* [What is needed]
Reading through the lines below, count those that include the string "This"; the answer is that number and nothing else.

* [Data for the task]

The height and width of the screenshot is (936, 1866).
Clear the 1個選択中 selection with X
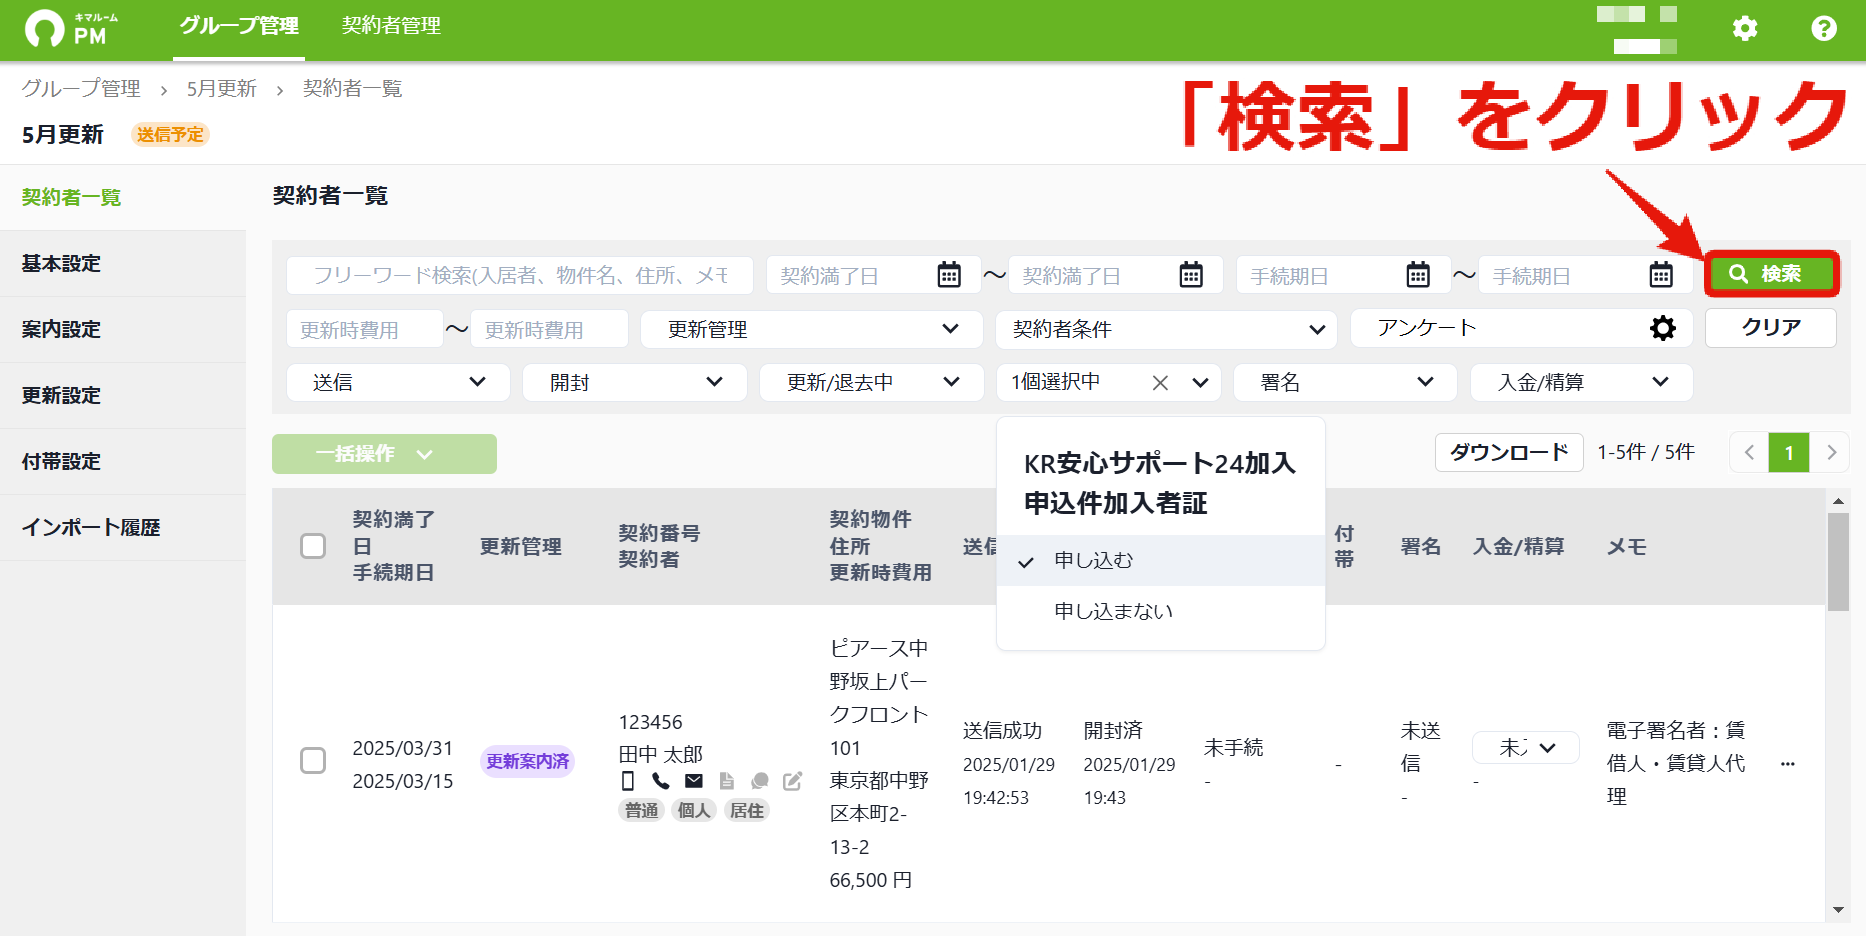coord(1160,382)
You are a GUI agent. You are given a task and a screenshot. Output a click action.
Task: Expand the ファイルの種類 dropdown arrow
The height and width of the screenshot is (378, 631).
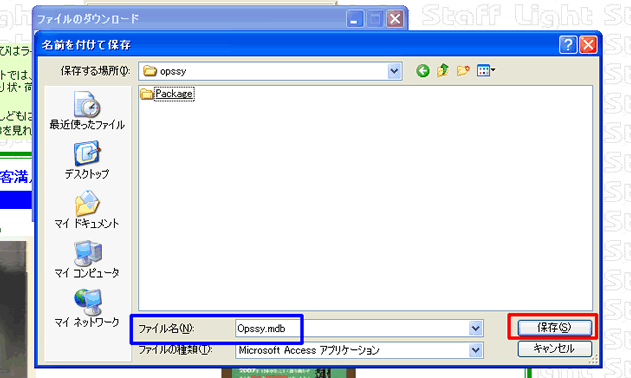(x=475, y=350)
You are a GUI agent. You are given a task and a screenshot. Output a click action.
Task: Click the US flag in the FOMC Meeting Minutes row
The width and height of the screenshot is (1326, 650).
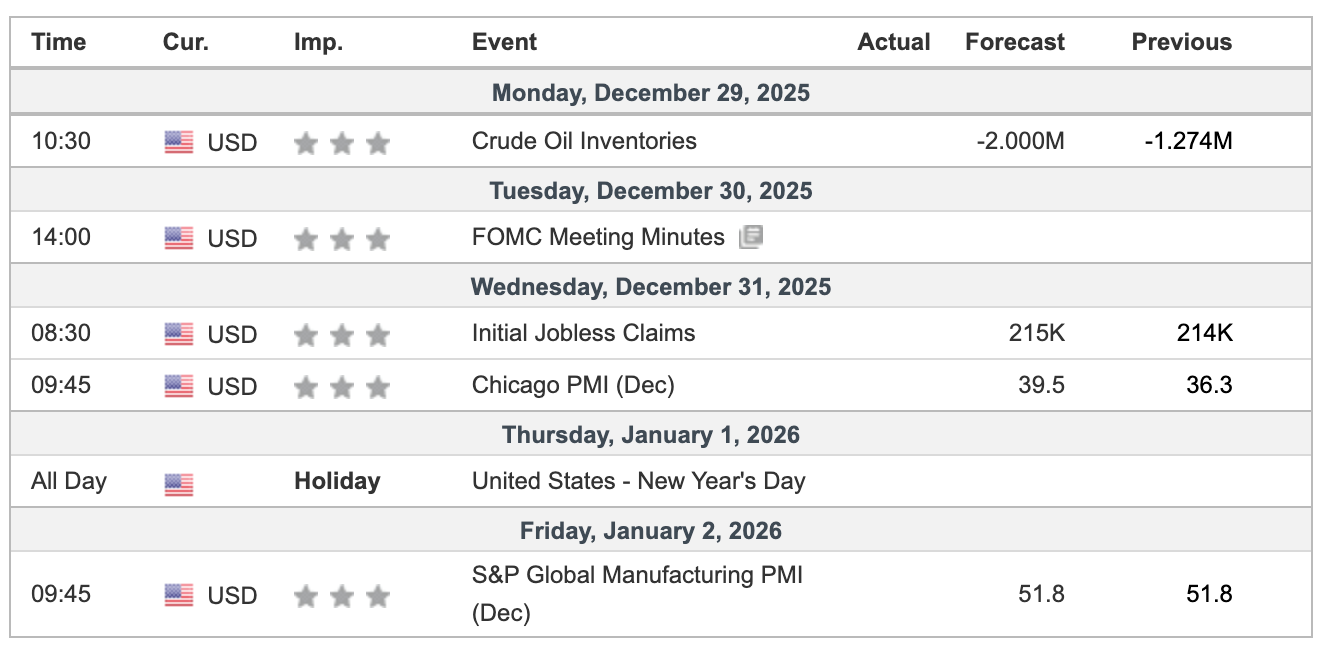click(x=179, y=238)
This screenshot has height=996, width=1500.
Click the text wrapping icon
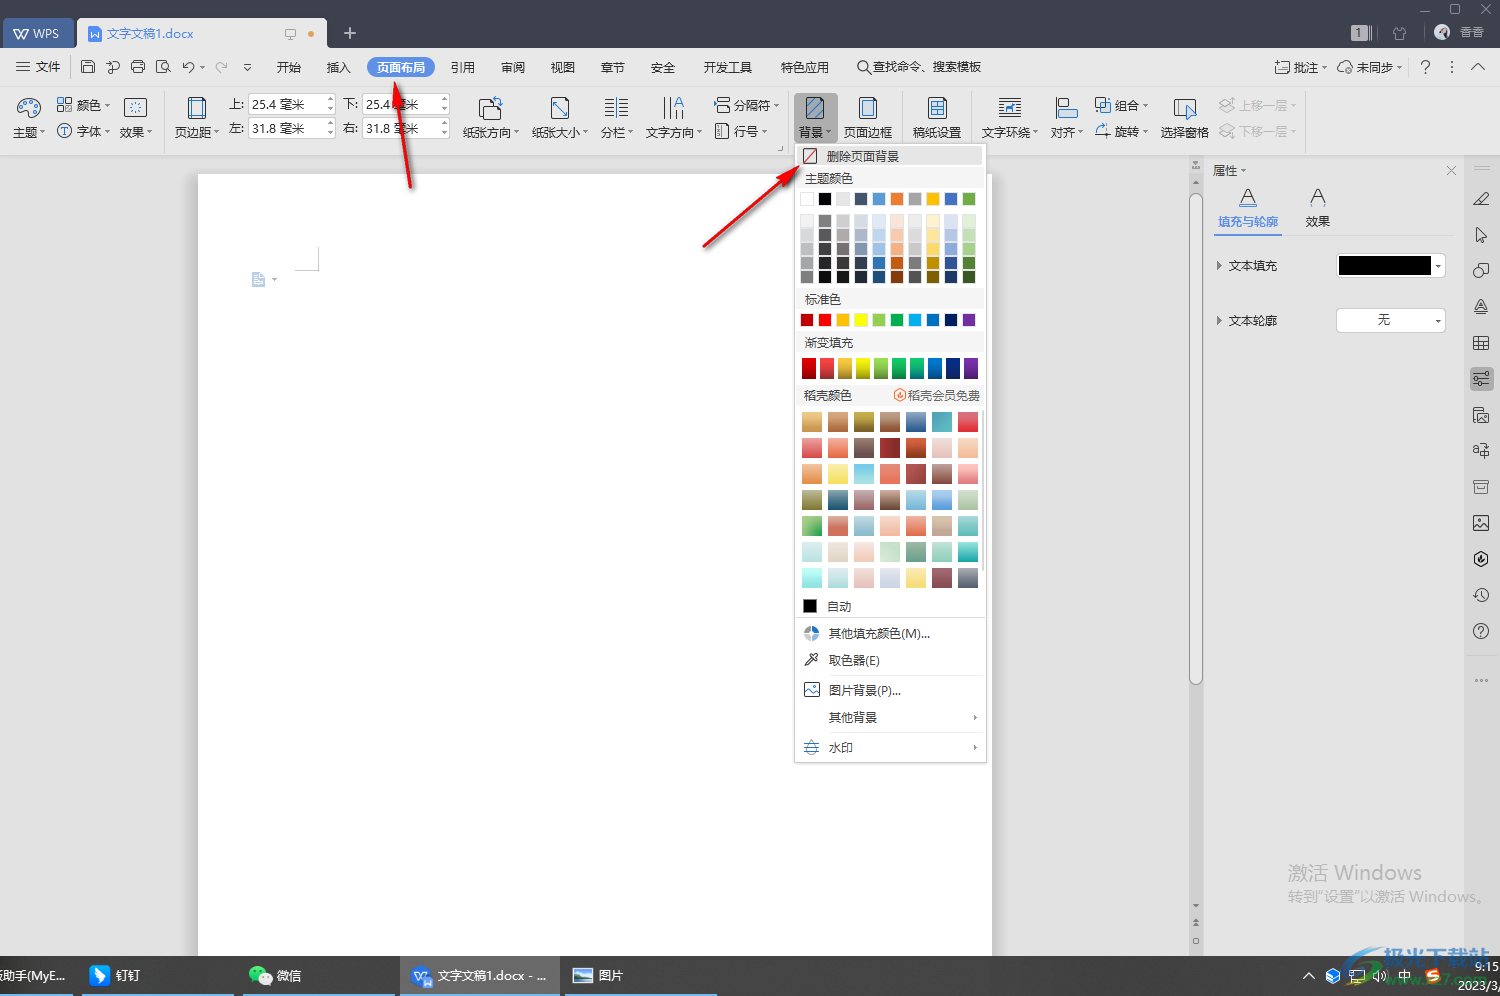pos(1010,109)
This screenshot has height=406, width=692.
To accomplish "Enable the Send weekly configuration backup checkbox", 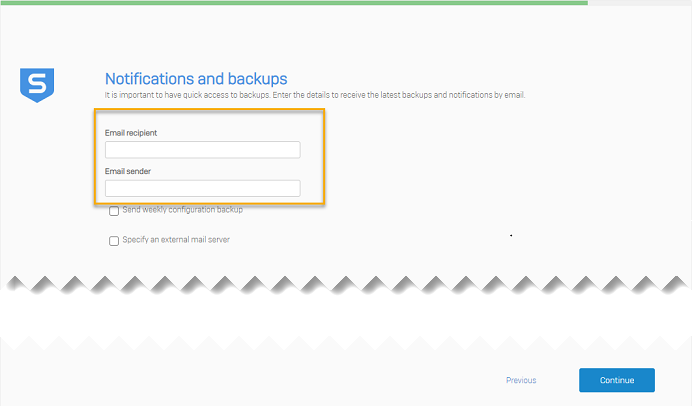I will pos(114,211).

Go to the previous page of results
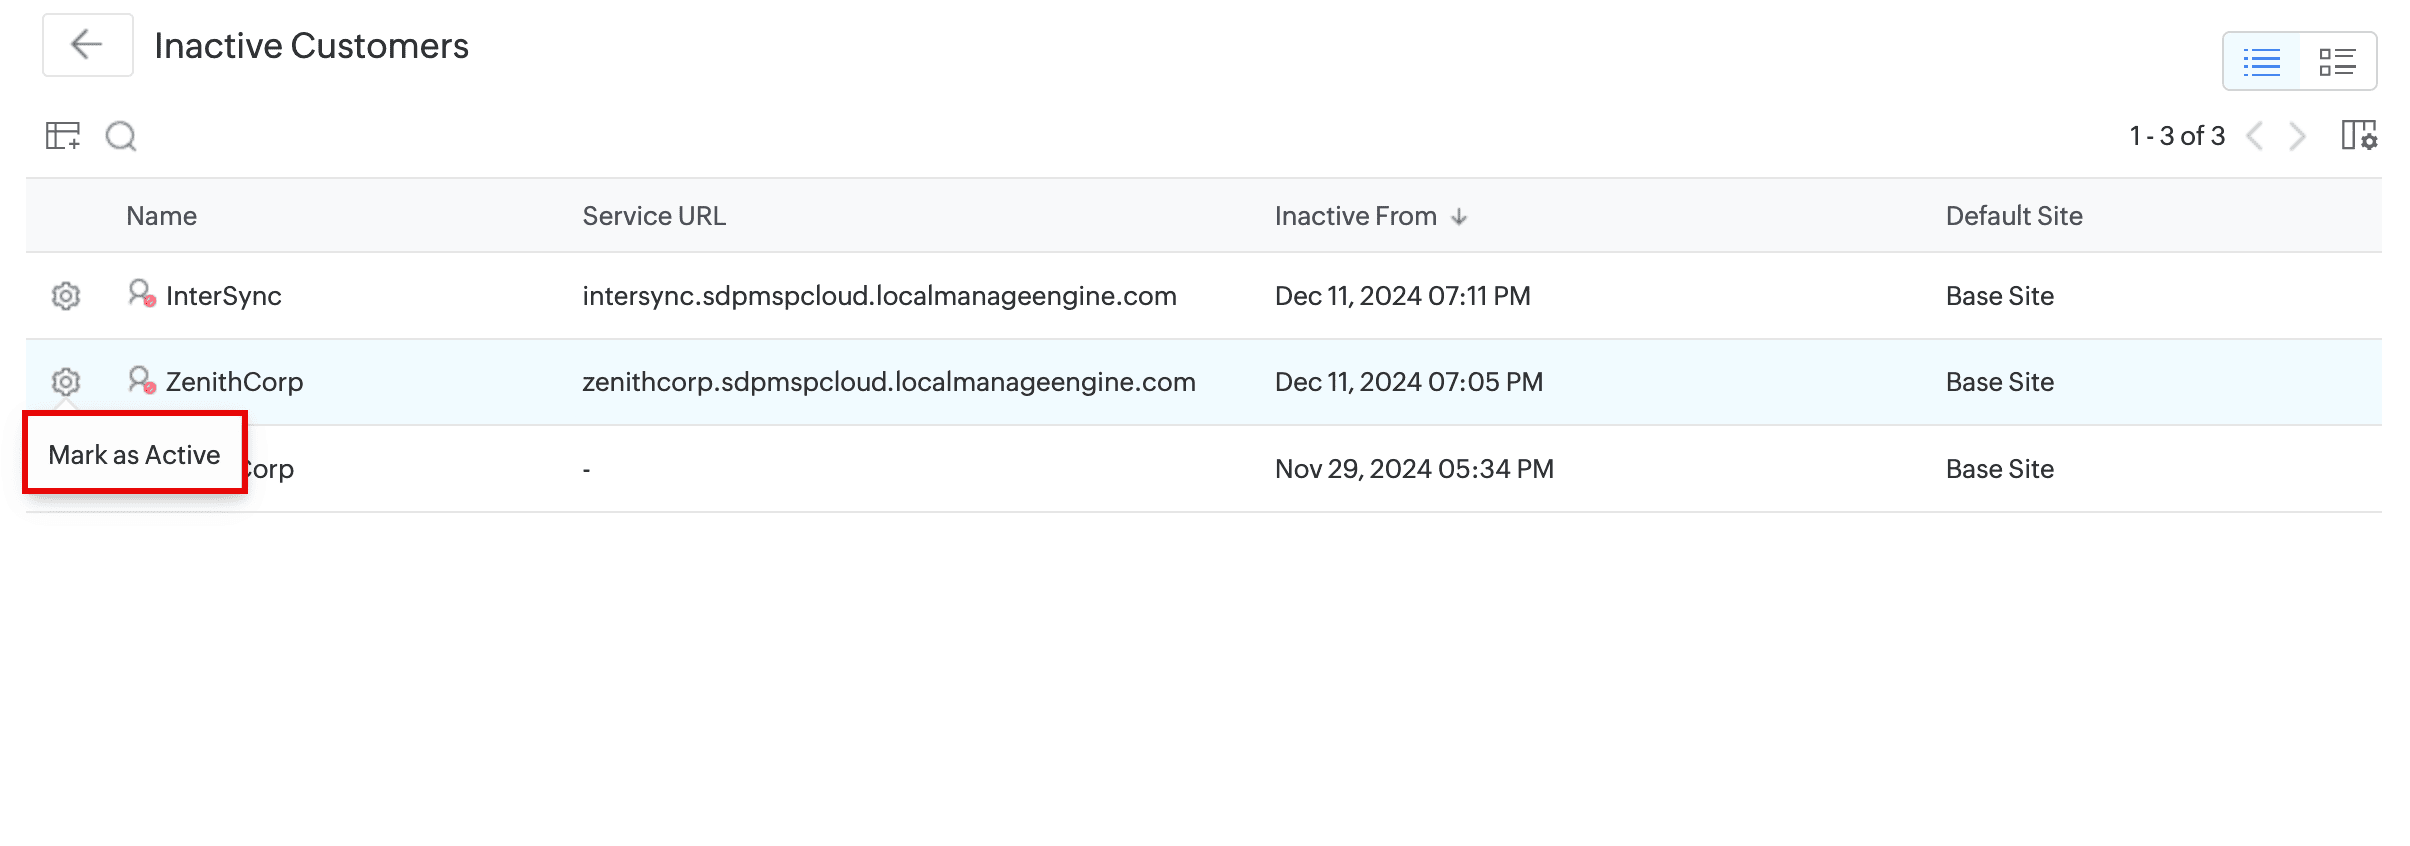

* [Finished task]
2